=== Section Start ===

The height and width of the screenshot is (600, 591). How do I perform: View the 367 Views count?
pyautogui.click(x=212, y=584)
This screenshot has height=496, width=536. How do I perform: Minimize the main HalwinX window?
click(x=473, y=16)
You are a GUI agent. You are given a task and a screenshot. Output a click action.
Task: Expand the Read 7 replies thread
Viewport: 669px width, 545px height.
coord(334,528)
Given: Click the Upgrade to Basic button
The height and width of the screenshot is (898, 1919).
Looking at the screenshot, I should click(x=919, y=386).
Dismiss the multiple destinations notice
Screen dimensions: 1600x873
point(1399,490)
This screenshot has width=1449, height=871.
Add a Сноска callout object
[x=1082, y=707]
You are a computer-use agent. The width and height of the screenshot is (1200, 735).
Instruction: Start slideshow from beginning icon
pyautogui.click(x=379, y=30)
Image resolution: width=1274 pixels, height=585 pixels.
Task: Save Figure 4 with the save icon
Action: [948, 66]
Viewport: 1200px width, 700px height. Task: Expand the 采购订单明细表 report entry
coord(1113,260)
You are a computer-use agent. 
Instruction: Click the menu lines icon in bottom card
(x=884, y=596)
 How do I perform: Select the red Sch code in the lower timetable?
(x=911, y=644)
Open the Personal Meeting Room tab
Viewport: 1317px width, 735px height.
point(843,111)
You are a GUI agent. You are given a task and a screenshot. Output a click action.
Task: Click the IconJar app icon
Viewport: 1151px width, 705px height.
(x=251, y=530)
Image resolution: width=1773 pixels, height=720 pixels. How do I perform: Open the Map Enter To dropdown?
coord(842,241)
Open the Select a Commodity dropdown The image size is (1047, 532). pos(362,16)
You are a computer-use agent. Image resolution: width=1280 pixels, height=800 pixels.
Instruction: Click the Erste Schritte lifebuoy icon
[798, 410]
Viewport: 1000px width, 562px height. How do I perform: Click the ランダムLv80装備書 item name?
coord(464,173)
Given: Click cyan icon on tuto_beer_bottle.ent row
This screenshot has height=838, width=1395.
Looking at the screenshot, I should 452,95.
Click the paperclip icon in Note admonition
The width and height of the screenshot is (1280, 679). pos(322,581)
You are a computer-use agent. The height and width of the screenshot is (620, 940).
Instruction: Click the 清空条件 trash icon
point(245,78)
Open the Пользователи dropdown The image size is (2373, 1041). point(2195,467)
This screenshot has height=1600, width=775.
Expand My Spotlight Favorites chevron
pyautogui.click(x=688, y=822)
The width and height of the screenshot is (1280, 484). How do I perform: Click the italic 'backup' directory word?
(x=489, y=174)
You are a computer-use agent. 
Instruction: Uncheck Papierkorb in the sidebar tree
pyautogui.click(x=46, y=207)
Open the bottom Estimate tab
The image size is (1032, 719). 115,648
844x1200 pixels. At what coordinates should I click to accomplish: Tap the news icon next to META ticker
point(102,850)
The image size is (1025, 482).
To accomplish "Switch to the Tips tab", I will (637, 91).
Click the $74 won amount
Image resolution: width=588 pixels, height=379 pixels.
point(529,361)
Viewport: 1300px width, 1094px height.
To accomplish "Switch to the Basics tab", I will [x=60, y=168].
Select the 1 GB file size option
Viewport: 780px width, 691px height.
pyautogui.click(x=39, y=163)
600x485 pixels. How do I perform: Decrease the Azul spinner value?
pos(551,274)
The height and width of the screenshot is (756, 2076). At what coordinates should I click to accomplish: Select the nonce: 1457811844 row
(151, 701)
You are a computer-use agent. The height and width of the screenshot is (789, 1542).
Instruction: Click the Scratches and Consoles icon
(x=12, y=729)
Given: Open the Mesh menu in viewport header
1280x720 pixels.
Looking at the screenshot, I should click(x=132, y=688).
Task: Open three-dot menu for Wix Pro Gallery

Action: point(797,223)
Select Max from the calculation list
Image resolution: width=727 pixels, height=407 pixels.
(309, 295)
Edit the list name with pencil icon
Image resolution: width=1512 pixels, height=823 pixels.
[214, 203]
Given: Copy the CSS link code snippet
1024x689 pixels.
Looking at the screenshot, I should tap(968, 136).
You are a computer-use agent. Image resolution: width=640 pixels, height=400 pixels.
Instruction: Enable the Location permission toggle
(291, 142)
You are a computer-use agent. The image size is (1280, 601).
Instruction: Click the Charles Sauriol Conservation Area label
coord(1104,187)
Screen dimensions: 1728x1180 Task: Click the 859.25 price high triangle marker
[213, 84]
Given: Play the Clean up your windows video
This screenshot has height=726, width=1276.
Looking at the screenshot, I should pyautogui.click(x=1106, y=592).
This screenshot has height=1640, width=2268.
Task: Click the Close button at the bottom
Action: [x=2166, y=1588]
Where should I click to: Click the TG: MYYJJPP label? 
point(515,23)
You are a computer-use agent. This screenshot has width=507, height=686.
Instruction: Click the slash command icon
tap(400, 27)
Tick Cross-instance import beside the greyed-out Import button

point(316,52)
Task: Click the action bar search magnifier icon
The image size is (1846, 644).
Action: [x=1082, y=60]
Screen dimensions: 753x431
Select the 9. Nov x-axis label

=== Section End ===

**Your assignment:** Quote the listing above, but only from the line that shows "Click the paperclip icon in Note admonition" through the line that shows "This screenshot has height=1600, width=775.".

**Written response:**
Click the paperclip icon in Note admonition
The width and height of the screenshot is (1280, 679). pos(322,581)
You are a computer-use agent. The height and width of the screenshot is (620, 940).
Instruction: Click the 清空条件 trash icon
point(245,78)
Open the Пользователи dropdown The image size is (2373, 1041). point(2195,467)
This screenshot has height=1600, width=775.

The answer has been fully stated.